Sheikh Jabar Al Ahmed Al Sabah, is adored by the kuwaitis. there are photos of him everywhere. it’s usually one of three different pictures, all of them a smiling, handsome, classically arabic and princely personality. most places have the official piece of marketing: a crappy 4-color a4 sized (8.5x11) portait of his smiling head. in more prestigious places there’s a photograph of him and the vice-prince smiling, walking, laughing. they seem to be briskly walking. perhaps they’re headed to an important government function, casual as you might go to dinner with a friend. or perhaps it is just leisure. for the prince of kuwait its hard to say. then, in the government offices, where his presence must be most intensely felt, as if he were there, large hand-painted portraits of the official version grace the wall in larger-than-life-sized versions.
the kuwaitis really do adore him. after all, when they get married here (usually between the age of 18 and 22) then he gives the couple a US$15,000-US$20,000 dowry, a plot of land, and enough money to build a small mansion. in some cases a large mansion. he gives them phone, electricity, roads, and a tax-free world. of course they adore him. it’s excellent to see, really, a leader of a country that is so well liked. and his image is everywhere as a result.
his smile, like a horn, rings across the countryside. it’s a massive marketing campaign, with a deeper scope than Nike or Coca-Cola. i’ve seen decals on the back window of cars, black-and-white outlines of his face, like a Nike ad or a rock band. i’ve seen tee-shirts with the same face, graffiti on walls, and seldom is heard a discouraging word.
jabar has his extremes, certainly. i mean, the guy is probably one of the ten wealthiest people in the world. he has over 40 wives and at least as many sons, most of whom don’t know him. nor, i imagine, love him.
but whatever, he probably rides on a perpetual wave of new-born adoration from the acolytes of his harem. but it misfires sometimes, being a prince. looking for new women he’s known to visit schools and round the girls up, choosing who he thinks is most beautiful. one day, on one of these school-girl shopping trips he saw a young thing he fancied and asked her to stand up and give her name. she stood up and announced, “Rahaba Jabar Al Ahmed Al Sabah, Sir.”

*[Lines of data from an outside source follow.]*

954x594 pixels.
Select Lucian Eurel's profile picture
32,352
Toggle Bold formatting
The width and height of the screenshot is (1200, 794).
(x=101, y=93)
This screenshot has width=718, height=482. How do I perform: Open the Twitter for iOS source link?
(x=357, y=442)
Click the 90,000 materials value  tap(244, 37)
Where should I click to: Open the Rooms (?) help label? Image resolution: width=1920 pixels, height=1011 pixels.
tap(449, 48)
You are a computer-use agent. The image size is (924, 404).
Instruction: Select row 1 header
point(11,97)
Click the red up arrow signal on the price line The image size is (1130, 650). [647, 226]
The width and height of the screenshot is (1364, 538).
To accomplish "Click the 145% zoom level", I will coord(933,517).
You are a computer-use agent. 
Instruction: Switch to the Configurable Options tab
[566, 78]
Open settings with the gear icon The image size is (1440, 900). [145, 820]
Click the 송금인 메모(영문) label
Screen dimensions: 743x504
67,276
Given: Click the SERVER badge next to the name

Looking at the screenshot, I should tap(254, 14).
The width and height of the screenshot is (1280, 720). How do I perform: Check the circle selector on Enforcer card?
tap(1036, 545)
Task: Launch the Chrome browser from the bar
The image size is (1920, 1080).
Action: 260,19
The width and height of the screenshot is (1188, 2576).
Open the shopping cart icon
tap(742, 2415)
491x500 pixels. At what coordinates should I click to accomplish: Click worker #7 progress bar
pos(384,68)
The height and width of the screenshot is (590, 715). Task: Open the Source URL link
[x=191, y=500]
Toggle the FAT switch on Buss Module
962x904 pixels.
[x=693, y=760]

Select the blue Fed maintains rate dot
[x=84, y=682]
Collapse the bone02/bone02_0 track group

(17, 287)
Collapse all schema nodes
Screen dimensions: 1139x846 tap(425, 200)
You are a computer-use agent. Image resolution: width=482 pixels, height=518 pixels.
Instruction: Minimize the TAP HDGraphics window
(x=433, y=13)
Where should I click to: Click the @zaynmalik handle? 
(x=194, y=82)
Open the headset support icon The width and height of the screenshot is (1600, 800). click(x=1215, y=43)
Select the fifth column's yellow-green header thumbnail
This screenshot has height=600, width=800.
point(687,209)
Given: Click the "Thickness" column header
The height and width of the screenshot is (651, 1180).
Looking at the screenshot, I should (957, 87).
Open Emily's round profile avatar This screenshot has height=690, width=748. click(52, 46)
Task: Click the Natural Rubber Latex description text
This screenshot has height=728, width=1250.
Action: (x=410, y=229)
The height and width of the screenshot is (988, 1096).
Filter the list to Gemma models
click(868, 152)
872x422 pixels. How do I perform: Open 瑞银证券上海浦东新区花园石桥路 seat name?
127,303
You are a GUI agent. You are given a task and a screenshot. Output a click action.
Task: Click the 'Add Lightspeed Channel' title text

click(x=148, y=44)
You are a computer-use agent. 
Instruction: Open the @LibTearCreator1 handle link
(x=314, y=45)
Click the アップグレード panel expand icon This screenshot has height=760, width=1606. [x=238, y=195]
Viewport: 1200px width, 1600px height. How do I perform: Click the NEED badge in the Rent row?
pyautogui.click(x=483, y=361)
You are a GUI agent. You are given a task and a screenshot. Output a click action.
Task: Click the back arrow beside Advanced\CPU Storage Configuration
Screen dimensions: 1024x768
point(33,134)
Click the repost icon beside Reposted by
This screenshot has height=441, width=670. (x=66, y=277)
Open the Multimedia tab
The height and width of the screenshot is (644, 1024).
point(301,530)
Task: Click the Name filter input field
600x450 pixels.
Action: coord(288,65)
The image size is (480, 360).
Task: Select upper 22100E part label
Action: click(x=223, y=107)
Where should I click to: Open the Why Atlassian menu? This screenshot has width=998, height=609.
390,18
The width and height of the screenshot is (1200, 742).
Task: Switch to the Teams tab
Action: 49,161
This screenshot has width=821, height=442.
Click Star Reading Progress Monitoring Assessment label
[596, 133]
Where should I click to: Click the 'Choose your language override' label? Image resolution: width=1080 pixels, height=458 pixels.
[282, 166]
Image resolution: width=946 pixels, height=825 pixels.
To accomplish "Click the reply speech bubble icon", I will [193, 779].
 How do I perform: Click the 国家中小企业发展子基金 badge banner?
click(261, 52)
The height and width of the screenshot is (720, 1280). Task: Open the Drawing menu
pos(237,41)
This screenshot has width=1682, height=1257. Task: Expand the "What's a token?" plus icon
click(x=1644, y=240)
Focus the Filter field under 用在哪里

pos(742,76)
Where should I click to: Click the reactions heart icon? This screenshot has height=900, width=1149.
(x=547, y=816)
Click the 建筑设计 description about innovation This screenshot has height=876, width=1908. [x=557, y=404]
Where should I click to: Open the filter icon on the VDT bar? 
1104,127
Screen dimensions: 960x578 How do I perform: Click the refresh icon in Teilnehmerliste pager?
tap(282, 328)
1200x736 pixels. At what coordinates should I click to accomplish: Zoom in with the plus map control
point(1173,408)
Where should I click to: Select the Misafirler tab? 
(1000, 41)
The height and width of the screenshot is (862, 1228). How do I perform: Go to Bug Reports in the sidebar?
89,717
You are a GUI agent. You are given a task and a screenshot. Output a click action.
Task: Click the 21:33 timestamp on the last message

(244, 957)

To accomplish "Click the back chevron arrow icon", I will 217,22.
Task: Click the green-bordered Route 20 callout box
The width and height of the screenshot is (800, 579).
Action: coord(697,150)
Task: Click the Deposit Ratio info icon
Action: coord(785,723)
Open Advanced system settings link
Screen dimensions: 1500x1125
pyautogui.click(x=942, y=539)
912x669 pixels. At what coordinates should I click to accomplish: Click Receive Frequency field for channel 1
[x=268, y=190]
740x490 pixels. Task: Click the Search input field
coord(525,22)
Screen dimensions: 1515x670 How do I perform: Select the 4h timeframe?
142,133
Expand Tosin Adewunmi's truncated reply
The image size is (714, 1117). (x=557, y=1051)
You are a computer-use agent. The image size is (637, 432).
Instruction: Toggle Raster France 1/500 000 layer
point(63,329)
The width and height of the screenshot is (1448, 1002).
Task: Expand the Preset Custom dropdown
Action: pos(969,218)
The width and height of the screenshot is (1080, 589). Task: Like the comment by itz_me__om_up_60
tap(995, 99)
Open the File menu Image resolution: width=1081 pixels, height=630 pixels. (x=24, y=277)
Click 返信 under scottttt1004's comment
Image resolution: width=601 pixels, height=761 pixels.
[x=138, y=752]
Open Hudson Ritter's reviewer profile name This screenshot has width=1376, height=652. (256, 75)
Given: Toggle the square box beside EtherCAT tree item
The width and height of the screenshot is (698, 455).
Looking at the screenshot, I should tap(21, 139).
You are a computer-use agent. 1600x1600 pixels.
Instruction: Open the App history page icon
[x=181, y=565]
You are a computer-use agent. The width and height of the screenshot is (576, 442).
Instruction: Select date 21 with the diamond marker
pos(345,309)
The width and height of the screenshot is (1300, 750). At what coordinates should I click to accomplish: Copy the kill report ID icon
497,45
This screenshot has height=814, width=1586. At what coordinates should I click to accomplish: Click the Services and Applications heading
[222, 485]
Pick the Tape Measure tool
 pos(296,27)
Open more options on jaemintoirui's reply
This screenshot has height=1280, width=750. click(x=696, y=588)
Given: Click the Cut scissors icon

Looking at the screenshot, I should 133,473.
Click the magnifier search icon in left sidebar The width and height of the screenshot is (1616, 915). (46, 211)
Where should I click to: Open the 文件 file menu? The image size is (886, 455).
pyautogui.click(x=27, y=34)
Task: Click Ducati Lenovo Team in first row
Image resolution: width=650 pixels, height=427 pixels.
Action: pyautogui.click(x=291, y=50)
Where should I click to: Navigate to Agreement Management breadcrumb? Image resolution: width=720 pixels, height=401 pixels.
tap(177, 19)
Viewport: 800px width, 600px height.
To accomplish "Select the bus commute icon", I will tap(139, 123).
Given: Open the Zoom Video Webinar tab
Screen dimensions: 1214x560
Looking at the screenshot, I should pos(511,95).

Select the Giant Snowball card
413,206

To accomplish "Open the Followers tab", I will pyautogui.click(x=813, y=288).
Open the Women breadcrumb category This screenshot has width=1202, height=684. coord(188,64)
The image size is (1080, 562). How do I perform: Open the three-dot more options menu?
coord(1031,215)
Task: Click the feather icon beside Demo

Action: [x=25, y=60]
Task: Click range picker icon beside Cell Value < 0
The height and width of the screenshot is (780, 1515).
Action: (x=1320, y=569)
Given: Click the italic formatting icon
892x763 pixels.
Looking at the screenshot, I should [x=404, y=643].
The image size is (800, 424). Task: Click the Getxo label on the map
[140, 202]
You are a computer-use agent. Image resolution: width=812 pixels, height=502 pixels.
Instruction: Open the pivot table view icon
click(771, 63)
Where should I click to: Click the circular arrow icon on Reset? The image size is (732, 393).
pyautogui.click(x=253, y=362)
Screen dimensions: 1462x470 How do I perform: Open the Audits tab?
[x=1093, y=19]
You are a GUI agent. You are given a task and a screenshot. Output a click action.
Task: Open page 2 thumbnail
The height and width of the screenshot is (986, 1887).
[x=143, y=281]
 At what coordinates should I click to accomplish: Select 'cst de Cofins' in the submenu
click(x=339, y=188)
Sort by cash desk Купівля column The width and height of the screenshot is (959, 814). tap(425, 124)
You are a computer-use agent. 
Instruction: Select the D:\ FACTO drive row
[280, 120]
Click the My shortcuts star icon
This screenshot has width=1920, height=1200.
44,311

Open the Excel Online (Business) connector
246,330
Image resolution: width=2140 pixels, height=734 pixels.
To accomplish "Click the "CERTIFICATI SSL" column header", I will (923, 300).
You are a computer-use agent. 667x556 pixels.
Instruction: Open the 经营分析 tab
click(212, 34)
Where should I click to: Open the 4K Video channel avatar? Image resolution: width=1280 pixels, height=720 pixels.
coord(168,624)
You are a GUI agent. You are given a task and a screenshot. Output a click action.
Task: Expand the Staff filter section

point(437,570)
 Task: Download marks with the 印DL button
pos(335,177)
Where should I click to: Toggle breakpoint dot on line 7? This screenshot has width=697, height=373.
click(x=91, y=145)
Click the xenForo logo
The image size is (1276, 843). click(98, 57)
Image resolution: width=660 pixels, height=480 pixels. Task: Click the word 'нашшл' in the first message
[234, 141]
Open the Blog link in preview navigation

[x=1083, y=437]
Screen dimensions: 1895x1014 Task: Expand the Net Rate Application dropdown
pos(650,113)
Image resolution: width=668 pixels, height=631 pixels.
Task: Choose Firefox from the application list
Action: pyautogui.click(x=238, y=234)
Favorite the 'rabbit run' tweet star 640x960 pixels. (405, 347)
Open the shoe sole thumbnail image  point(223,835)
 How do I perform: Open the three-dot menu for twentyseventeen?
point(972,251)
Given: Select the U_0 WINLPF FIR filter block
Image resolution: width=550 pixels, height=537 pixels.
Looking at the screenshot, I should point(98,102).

it was one of his own daughters.
it is, after all, a small country.
the kuwaiti ministries of information and immigration tag-teamed me for four days. it had me confused for a bit. if one is travelling into iraq when there is a war going on, and the government has been overthrown, then where does one apply for a visa? where does one go to find out? there was no problems getting into iraq, because there was no government.
the problem was getting out.
and so papers are needed that certify you’re not an iraqi who’s trying to bleed across the border into the land of wealth and americanization that lies just a few kilometers south.
eventually the papers were made.
i converted some kuwaiti dinars to american dollars (if american troops were running the show then i assumed that american dollars would, too) and headed across the border.